Most vegetarians consume milk and its products. If you do drink milk, include curd in your diet, add paneer and cheese for a good protein add-on. I religiously add a bowl of curd to my meals.


protein vegetarian diet

Indian cuisine is rich in the preparation of pulses. Black gram, chickpeas, kidney beans and lentils are tasty as curries, in salads when boiled, as dips, as cutlets, made as dal and its preparations. Pulses like green gram, moth, lobia etc. are wonderful in curries and also in salads. You can up their nutrition by sprouting them. When you are in a rush, just pair your sabzi and roti with a bowl of cooked pulses that could be a quick stir fry or salad of pulses. Or pair with a bowl of curd. Or of course a hearty bowl of thick dal. When I pack the tiffin for my children, I ensure that they get dal, roti and sabzi or a protein curry and rice or a similar combination. I always pack sambhar with idlis and chutney. Don’t skip your dal.

Nuts and Seeds

protein vegetarian diet

Dry fruits, seeds and nuts are a wonderful source of protein. You can pack a handful of nuts in your child’s tiffin or have it as a snack mid morning or evening. Peanut butter is a good source of protein and good fats. Almonds, cashews, pistachios, walnuts along with seeds like sesame, sunflower, pumpkin, flax seeds are excellent in salads or as sprinkling on your food or in your curries. I sometimes powder them and add them to my atta dough. Do remember that they are pretty high in fats so don’t binge eat them. They are also a great source of good cholesterol or HDL. The same stuff that gets better with exercise.
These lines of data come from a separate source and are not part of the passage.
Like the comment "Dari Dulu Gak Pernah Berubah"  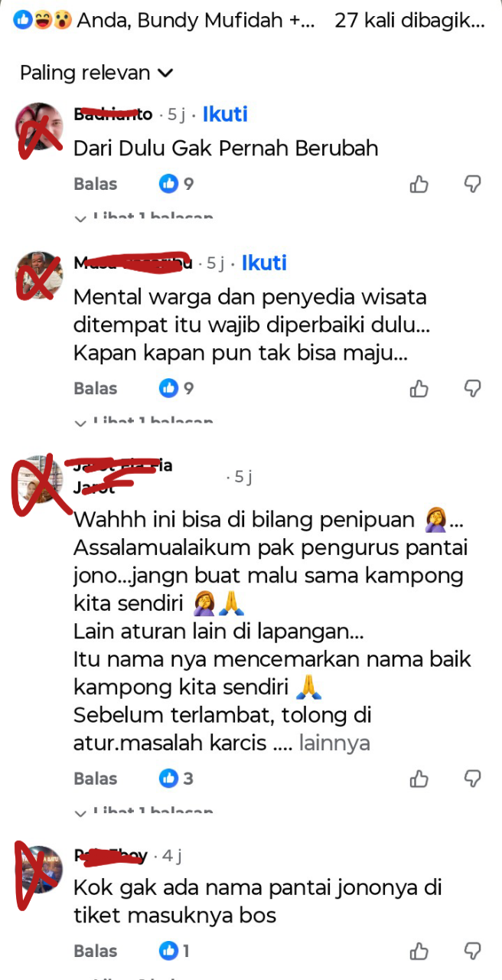click(419, 184)
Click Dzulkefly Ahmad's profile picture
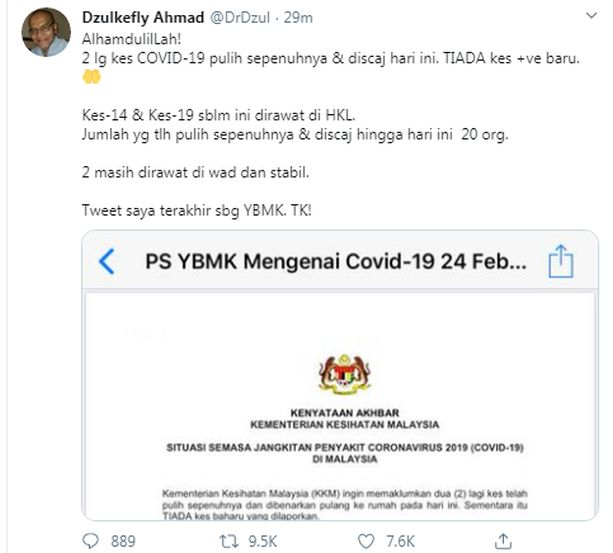 [46, 32]
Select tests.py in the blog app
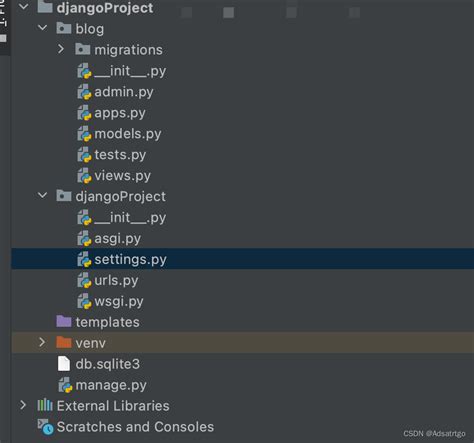Screen dimensions: 474x443 click(x=120, y=155)
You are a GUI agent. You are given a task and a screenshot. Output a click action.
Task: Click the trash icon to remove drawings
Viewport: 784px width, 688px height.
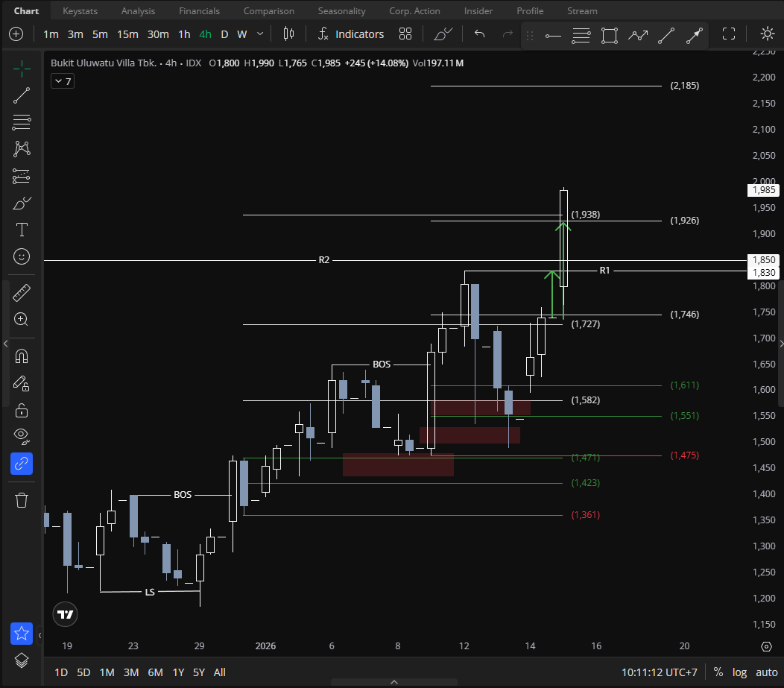[x=22, y=499]
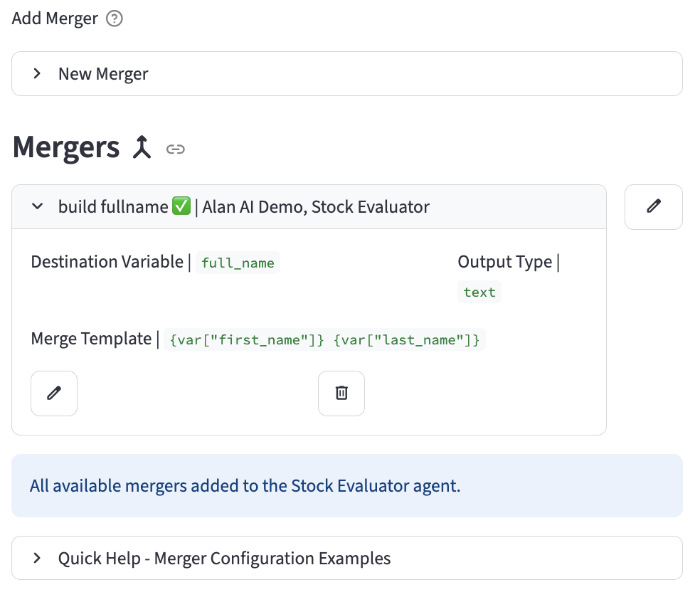Collapse the build fullname merger chevron
The width and height of the screenshot is (700, 602).
[x=37, y=206]
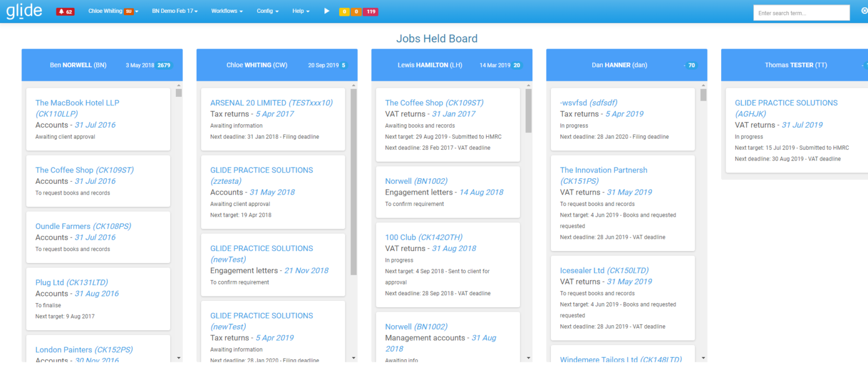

Soy milk, soya bean nuggets, edamame and tofu are excellent sources of protein for those who do not like milk or even otherwise. Add them to your diet.


Many vegetarians eat eggs. If you do, you have an excellent source of cheap protein that you can pair with almost anything to make a complete meal. We serve upma with egg, egg fried rice, sabzi roti with boiled egg to make it a wholesome meal.

Protein powder/Nutritional supplements

You can add protein powder to your child’s milk to up its protein quotient or add that to your smoothie. Add fruit and nuts along with milk and protein and you have a power smoothie for after workout or for an on-the-go liquid breakfast.  If your child is fussy, try a smoothie. Most kids love them. Spirulina is an algae that is very high in protein. You can incorporate that in your diet.Your muscles need protein within 30 – 45 minutes after the workout to repair themselves.

protein vegetarian diet

Whole grains and legumes are a good combination to get all amino acids needed. Hence whole grain rotis with a pulse curry is a good wholesome choice. Also pay attention to your vitamin deficit. Meats are a good source of Vitamin B12. If you don’t consume much dairy and greens, you may be low on calcium. Ensure that you take a good multivitamin or foods fortified with vitamins and minerals.

protein vegetarian diet

All it requires is a bit of planning, and having wholesome meals daily is achievable. You can have adequate protein in your diet even if you are a vegetarian. Just make a chart of all the protein foods that you can eat and how much protein they have and voila you can plan excellent well-balanced meals. There are many apps that you can use that can help you calculate the nutritional information of your foods.

Do share any ideas you have of adding protein to your vegetarian diet. 

Disclaimer: This is not intended to be medical advice. Please consult a nutritionist/physician for specific requirements.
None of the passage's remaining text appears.